Qt HTTPS请求阻止劫持数据
忽略证书验证
我们开发过程中如果需要忽略证书错误,可以使用如下方法Ignore SSL Certificates in QT,然而这将导致https的安全功效形同虚设。
方法是在main方法里添加
QSslConfiguration sslConf = QSslConfiguration::defaultConfiguration();
sslConf.setPeerVerifyMode(QSslSocket::VerifyNone);
QSslConfiguration::setDefaultConfiguration(sslConf);
或
// 禁用校验
QSslConfiguration config ;
config.setPeerVerifyMode(QSslSocket::VerifyNone);
QNetworkRequest request(url);
request.setSslConfiguration(config);
Fiddler + Proxifier 强大组合
这个组合可以拦截到未做严格校验的应用程序的ssl通信数据,具体操作可参考网络文章。
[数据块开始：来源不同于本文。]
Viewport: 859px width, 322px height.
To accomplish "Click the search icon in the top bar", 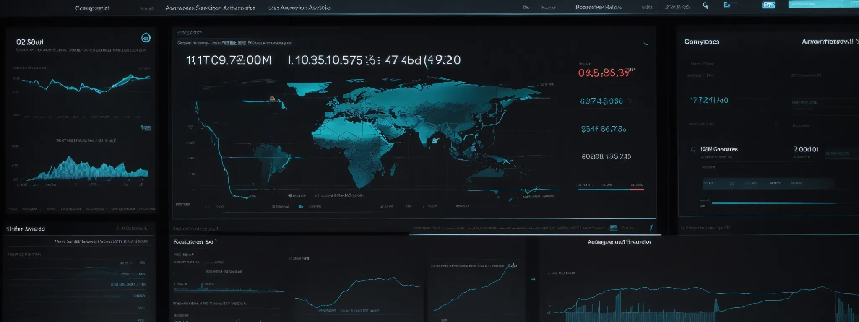I will 705,5.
那么如何阻击这种劫持手段呢,下面介绍下Qt下如何防止https数据被窃听,其实就是只要严格证书校验就能防住。
Qt HTTPS防窃听
代码如下:
// 启用严格校验
QSslConfiguration config ;
config.setPeerVerifyMode(QSslSocket::VerifyPeer); // QSslSocket::VerifyNone 可禁用校验
QNetworkRequest request(url);
request.setSslConfiguration(config);
QNetworkReply* reply = networkManager->post(request, data);
connect(reply, SIGNAL(sslErrors(const QList<QSslError>)), this, SLOT(onSslError(const QList<QSslError>)));
// 这里我们阻止自签名和主机名不匹配的证书,其他类型暂放行
void Response::onSslError(QList<QSslError> errors)
{
foreach (QSslError error, errors) {
if(error.error() == QSslError::SelfSignedCertificate
|| error.error() == QSslError::HostNameMismatch) {
return;
}
}
QNetworkReply* reply = (QNetworkReply*)sender();
reply->ignoreSslErrors();
}
这样我们发现有相关SSL错误时候,禁止放行数据即可,这下Fiddler就安分了。